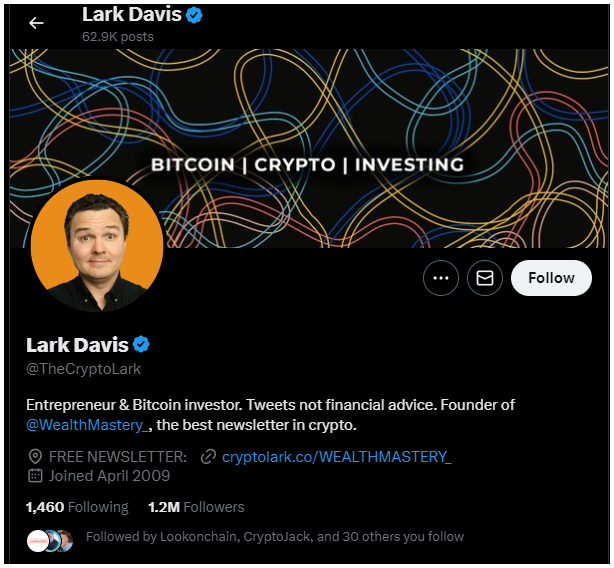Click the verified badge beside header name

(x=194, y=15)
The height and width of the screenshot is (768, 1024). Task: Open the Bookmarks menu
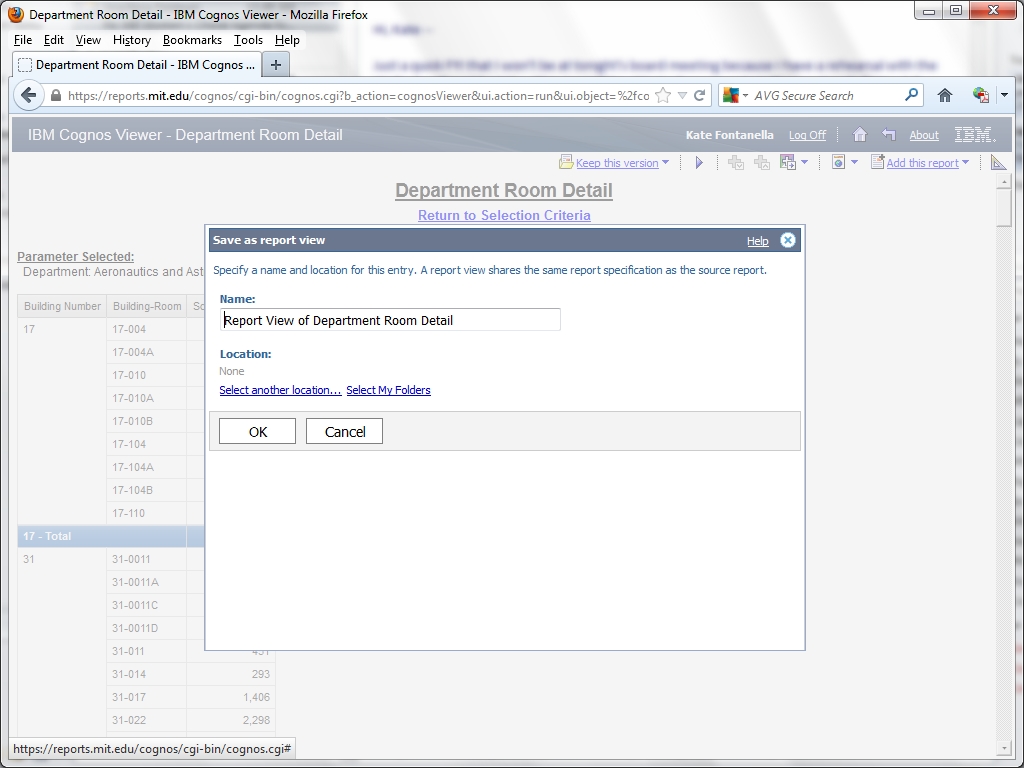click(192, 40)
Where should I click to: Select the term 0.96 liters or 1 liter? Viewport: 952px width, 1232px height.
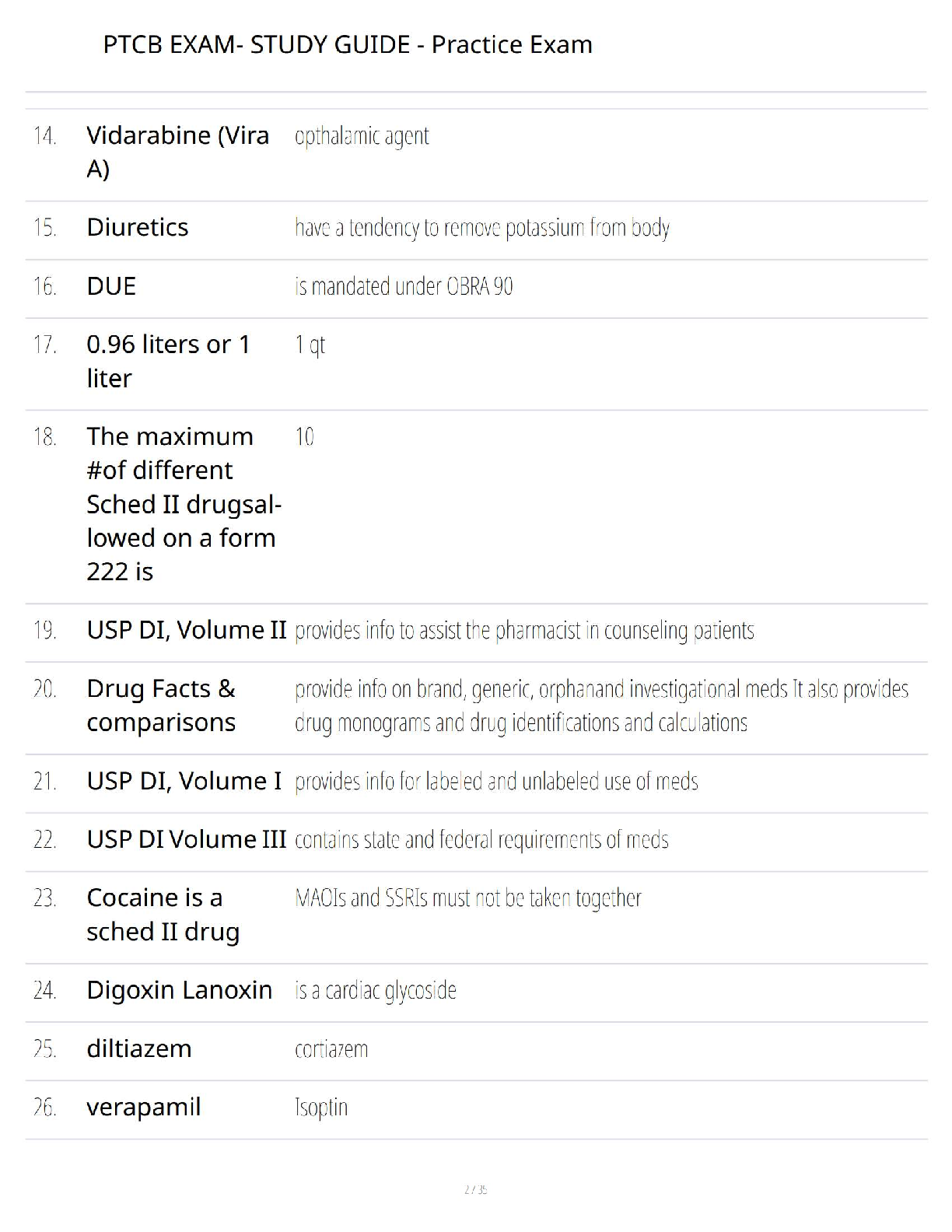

══════════

WORK INSTRUCTION —
Only the lines from the one containing "The height and" through the last line of the records above should be repeated, exactly and without pictures.

SOLUTION TO THE PROBLEM —
The height and width of the screenshot is (768, 1024). Task: Open the Bookmarks menu
click(192, 40)
Where should I click to: Select the term 0.96 liters or 1 liter? Viewport: 952px width, 1232px height.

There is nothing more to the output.